Descripción del proyecto
Biogas is a renewable energy source that contributes to carbon-neutrality by reducing GHG emissions. An EU-wide climate policy framework supports a circular economy based on biomethane. Yet, biomethane is largely contaminated with CO2 that must be removed. A promising method for biogas upgrading benefits from the use of solid adsorbents, cutting down 40% in sorbent regeneration costs compared to the use of decades-old liquid amine absorbents, which suffers from poor chemical stability and high regeneration energy costs. How can GRACE contribute to the global effort towards the design of future-generation sorbents with improved CO2/CH4 separation? GRACE aims at providing answers to this end by rationale materials’ design that will help to build an atomic-level understanding of intermolecular interactions at the gas-solid interface governing thermodynamic/kinetic phenomena at sorbent surfaces.
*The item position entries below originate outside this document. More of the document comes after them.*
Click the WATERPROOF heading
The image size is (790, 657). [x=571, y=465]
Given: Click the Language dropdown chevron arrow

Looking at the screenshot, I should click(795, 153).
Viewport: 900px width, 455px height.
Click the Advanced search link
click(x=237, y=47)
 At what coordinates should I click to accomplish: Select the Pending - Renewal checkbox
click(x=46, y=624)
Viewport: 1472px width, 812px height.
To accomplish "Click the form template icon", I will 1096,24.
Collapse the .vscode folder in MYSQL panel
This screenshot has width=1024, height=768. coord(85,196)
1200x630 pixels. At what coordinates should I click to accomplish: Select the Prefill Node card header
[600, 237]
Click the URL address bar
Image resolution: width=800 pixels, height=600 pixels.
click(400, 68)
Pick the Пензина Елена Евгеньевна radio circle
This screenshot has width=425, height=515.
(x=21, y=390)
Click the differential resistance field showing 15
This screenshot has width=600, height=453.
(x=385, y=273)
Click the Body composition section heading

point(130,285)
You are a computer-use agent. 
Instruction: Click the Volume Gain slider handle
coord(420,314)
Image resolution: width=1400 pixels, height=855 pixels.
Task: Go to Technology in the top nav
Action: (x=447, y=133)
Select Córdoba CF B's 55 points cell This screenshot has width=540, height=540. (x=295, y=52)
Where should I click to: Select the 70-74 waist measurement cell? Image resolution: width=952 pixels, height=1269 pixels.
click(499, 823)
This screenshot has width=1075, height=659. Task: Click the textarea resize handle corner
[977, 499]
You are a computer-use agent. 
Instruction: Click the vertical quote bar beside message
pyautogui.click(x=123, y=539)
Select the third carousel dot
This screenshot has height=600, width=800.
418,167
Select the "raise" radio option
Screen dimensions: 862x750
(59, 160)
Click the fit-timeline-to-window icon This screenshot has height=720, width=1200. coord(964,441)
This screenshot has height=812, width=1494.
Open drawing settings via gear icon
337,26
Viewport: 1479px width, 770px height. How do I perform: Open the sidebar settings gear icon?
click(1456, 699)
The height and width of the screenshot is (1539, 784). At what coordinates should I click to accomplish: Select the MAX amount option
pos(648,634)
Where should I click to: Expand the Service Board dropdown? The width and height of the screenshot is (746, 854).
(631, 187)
The scarcity of atomic-scale studies in gas-sorption mechanisms at porous surfaces has hindered further progresses on the synthesis of better CO2-adsorbent materials. This knowledge gap is thus my major motivation. To tackle this challenge, GRACE encompasses 3 main goals: 1) design sustainable periodic mesoporous organosilica (PMO) sorbents; 2) obtain structure-property relationships studying gas-sorbents at the atomic level; 3) test distinct PMO grain shapes for better biogas upgrading under industrially-relevant operating conditions.
My past expertise in materials’ design and multidisciplinary characterization skills will be a valuable asset not only for the synthesis of viable sorbents with favorable properties for CO2/CH4 separation but also for the tandem use of operando TGA-IR, NMR/DNP spectroscopies and gas adsorption to study confined 13C-enriched CO2 species (using pure CO2 or gas mixtures). This equipment is hosted at CICECO-UAVR, an internationally renowned lab that fosters interdisciplinary research and is committed to support the growth of young researchers.